◆ WHAT THIS TASK INVOLVES
Can you copy out, word for word, the part of the entries below that opens with the line containing "Where should I click to: Click the round" and closes with the line containing "pyautogui.click(x=297, y=911)", including both of those lines and nothing else?

## Begin SUPPLIED ENTRIES

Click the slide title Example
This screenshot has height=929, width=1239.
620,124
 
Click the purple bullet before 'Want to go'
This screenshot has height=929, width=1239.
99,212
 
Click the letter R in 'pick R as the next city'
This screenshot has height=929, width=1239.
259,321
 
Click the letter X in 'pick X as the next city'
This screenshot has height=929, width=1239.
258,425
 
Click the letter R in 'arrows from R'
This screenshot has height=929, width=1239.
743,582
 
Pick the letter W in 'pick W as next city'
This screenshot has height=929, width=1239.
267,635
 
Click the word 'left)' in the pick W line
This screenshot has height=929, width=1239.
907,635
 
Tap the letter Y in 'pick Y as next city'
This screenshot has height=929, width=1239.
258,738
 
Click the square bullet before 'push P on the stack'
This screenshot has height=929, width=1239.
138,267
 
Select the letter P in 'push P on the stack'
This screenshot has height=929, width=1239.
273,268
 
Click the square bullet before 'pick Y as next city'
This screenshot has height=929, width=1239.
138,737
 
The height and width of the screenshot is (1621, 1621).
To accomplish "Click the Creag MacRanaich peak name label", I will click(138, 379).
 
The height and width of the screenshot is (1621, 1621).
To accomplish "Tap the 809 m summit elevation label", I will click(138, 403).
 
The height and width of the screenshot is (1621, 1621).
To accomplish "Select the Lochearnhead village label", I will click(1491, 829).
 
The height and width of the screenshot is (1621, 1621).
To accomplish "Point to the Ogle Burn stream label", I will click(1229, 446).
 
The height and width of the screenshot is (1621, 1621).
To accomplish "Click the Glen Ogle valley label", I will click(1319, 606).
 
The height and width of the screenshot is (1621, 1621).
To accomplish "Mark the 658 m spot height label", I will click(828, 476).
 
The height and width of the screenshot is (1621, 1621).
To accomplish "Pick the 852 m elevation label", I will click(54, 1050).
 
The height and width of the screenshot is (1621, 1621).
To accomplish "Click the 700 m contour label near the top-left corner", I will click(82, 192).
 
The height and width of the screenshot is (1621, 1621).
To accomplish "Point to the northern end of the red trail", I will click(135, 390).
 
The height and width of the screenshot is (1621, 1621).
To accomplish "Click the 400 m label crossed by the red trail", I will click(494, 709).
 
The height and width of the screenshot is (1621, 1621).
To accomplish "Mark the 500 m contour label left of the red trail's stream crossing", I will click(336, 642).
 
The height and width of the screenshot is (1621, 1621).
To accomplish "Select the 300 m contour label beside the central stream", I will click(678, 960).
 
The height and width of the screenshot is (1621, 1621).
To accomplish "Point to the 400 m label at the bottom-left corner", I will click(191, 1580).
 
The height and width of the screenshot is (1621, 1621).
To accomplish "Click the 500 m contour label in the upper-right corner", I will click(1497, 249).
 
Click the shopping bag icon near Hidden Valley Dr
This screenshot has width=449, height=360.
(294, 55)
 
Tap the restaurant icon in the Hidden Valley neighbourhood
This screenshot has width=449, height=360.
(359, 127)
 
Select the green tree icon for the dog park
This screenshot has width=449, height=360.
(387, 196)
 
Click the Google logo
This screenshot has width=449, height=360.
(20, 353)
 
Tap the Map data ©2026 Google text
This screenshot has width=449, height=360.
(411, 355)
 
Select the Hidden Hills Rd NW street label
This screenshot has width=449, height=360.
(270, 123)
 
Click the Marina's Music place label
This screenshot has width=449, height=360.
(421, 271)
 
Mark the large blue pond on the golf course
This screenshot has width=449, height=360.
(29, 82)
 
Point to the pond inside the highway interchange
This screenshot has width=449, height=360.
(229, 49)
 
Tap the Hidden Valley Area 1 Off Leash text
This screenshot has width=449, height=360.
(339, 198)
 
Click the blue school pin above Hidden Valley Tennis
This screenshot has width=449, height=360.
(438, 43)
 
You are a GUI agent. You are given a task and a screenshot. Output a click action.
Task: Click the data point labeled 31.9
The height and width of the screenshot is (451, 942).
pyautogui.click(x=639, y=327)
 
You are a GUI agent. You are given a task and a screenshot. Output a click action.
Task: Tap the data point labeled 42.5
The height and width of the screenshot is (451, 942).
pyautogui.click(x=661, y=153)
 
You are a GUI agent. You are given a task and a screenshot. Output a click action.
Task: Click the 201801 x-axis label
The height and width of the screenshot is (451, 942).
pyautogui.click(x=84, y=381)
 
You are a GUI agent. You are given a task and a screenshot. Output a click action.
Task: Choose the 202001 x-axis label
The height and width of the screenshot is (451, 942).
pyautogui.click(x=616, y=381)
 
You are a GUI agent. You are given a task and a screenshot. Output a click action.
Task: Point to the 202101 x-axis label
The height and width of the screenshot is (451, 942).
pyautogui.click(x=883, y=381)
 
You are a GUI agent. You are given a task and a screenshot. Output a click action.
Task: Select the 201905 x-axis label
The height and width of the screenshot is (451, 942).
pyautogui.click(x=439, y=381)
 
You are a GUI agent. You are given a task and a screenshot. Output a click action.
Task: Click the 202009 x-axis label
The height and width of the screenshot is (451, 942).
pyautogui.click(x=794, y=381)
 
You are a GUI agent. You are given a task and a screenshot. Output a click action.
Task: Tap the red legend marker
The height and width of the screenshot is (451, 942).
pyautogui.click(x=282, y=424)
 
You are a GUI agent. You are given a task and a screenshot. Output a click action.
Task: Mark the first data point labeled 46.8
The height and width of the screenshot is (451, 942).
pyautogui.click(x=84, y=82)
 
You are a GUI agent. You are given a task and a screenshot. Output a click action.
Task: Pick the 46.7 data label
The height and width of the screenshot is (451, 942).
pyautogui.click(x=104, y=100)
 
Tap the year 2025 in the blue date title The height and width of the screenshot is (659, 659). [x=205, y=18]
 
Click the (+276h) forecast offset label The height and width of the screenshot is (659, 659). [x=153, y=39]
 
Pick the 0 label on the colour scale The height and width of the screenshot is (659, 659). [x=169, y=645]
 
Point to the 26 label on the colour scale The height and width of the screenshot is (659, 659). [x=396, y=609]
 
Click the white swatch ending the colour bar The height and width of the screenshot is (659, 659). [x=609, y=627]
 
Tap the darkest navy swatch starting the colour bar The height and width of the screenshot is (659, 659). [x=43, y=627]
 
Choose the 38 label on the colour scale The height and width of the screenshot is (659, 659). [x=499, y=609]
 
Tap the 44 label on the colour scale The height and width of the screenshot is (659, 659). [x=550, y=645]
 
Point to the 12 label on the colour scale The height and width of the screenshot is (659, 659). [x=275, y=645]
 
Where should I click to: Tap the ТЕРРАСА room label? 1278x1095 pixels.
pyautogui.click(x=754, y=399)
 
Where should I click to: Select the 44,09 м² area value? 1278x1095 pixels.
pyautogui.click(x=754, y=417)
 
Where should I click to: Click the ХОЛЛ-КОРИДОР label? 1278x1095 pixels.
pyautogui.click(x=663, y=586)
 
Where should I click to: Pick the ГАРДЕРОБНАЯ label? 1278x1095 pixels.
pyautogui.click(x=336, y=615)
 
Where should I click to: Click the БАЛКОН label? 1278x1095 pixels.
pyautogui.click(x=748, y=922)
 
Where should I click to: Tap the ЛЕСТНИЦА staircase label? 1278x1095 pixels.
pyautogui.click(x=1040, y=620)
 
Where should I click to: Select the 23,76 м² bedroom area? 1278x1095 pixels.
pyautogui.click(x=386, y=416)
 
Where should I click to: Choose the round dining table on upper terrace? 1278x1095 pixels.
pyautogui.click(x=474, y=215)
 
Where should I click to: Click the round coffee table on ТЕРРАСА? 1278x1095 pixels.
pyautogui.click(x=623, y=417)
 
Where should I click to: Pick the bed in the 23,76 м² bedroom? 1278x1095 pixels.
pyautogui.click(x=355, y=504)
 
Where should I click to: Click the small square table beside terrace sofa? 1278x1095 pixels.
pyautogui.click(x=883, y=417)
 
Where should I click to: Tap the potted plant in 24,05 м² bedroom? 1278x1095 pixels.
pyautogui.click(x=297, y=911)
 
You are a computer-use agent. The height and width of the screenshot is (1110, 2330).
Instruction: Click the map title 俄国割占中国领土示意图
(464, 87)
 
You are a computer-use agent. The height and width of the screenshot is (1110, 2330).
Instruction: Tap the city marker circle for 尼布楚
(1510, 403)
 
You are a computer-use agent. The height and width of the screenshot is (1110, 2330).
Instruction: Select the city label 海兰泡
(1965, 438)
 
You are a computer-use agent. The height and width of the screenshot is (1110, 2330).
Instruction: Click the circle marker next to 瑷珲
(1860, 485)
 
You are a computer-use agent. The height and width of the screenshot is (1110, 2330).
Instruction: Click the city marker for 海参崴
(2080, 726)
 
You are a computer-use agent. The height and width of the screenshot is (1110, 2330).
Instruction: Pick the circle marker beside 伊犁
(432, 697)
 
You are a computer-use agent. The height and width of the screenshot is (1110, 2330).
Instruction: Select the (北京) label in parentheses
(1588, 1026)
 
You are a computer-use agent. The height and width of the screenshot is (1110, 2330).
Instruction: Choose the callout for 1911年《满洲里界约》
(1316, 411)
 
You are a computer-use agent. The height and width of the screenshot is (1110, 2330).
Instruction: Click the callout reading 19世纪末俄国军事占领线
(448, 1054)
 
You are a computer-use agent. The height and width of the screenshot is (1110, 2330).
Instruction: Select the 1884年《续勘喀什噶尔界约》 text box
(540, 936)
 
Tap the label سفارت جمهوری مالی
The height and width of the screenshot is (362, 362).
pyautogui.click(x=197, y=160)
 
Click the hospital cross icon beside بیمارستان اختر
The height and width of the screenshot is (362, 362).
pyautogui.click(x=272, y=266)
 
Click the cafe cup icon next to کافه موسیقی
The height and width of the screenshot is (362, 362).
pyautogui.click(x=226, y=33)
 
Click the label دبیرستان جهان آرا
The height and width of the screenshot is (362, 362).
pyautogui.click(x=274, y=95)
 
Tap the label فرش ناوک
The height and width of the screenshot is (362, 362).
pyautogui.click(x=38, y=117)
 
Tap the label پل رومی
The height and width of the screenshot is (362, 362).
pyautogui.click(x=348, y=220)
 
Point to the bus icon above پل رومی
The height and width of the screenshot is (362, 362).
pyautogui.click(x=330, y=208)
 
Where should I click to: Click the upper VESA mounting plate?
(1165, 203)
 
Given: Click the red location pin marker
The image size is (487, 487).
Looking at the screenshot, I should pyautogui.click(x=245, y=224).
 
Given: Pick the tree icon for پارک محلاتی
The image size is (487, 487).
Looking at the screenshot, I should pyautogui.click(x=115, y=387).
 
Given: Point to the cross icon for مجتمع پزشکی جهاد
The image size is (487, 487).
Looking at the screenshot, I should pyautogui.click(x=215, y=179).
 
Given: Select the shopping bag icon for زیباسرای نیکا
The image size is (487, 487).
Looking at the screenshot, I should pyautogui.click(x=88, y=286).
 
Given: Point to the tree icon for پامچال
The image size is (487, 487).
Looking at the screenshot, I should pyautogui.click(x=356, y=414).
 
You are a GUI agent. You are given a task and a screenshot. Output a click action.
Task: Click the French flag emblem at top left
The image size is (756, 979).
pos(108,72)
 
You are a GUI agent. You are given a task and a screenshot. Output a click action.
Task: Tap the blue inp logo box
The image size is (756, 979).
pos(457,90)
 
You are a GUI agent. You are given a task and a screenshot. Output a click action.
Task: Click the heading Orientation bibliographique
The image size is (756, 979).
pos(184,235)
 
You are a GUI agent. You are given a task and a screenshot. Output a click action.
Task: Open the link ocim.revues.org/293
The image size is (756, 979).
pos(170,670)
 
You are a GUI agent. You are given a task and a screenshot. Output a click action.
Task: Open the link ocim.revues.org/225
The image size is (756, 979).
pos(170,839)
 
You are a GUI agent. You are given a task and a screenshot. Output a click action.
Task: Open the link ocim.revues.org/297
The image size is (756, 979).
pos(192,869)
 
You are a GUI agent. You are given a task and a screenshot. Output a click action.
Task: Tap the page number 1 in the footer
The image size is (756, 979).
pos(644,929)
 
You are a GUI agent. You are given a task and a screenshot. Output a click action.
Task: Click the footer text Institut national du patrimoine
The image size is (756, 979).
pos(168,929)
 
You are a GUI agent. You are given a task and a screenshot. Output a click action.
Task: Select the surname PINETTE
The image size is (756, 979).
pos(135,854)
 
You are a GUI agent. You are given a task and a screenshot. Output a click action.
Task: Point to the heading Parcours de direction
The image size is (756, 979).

## End SUPPLIED ENTRIES

◆ RESULT FOR THIS EXERCISE
Where should I click to: Click the round coffee table on ТЕРРАСА? 1278x1095 pixels.
pyautogui.click(x=623, y=417)
 
Where should I click to: Pick the bed in the 23,76 м² bedroom? 1278x1095 pixels.
pyautogui.click(x=355, y=504)
 
Where should I click to: Click the small square table beside terrace sofa? 1278x1095 pixels.
pyautogui.click(x=883, y=417)
 
Where should I click to: Tap the potted plant in 24,05 м² bedroom? 1278x1095 pixels.
pyautogui.click(x=297, y=911)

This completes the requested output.